YMCA Tokyo Japanese Language School said about 30 students were due to enroll from April, but there were numerous cancelations. The number of students admitted last month was just three, while 10 people still want to enroll but cannot enter Japan due to the government's entry restrictions, according to the school.
Cheng Yuen-ki, a 24-year-old student from Hong Kong, has decided to study at the school despite the situation, and arrived in Japan in early March.
Lo Weng In, 27, from Macau, has been studying at the school since last year but has become worried about the uncertainty.
"I want to work in Japan after I finish school but I wonder when we can get back to ordinary lives," Lo said.
Kazuhisa Tazuke, 52, principal of the school, is concerned students may face financial hardship if their part-time jobs continue to be affected by the COVID-19 shutdown following Prime Minister Shinzo Abe's declaration of a state of emergency in April, accompanied by requests for people to stay home and businesses to close.

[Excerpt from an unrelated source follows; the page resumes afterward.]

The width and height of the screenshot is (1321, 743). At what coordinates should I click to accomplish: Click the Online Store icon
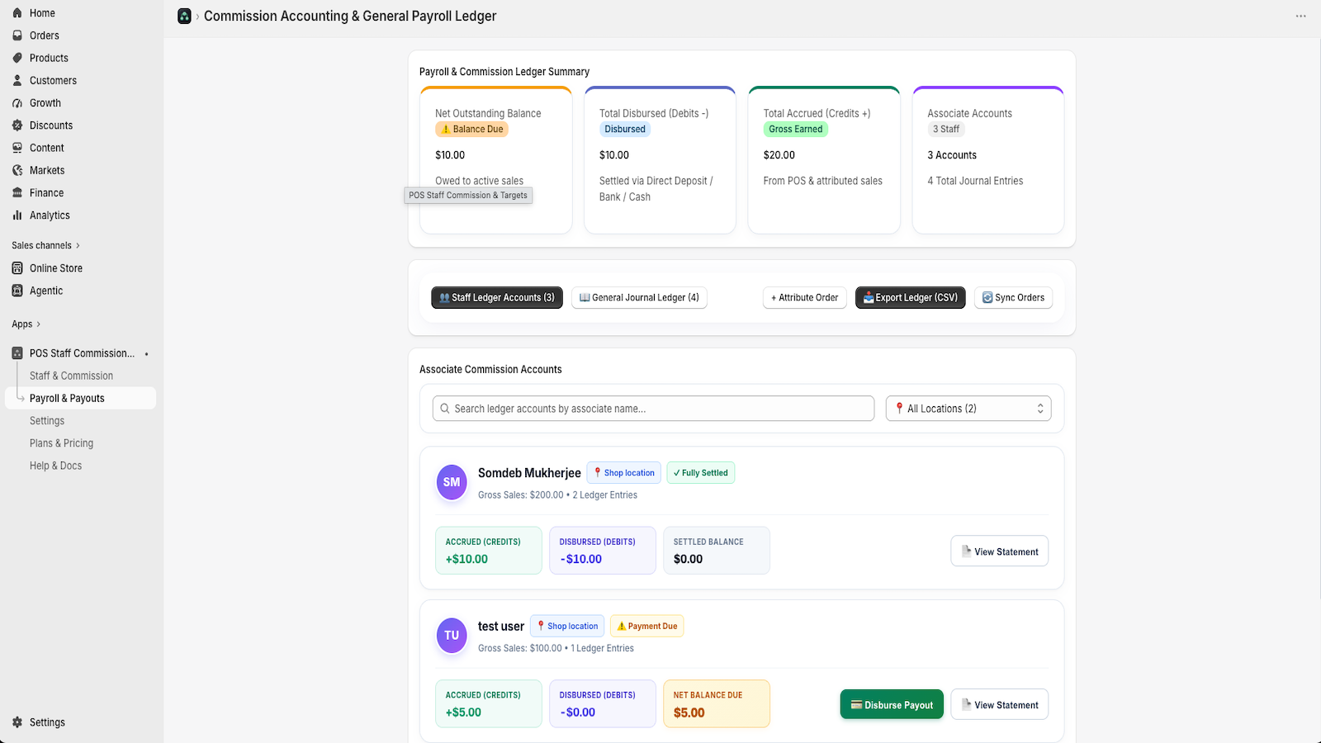(x=17, y=268)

"We are struggling financially as well, but we are the only ones who can protect our students. We have to come up with support measures for them," Tazuke said.
At Fukuoka Japanese Language School, 81 students due to start in April have not been able to enter the country.
If the situation continues, the operator of the school -- which has two campuses in southwestern Japan -- may have to reimburse students.
Of some 50 to 60 apartments the school uses as dormitories, 25 or so remain empty, but it still pays rent on them in case new students are eventually allowed to enter Japan or if current students catch the virus and need to be isolated.
"If our students get infected, we are wondering whether our staff members are able to provide assistance to cover their daily living needs," said Hiroki Nagata, 42-year-old principal of the school.
"There's just a lot of anxiety at this moment, such as about management, among other things," he said.
The school in Fukuoka began online classes, taught by full-time teachers, in early April, while part-time teachers were mandated to take time off, as employment issues add to the list of concerns.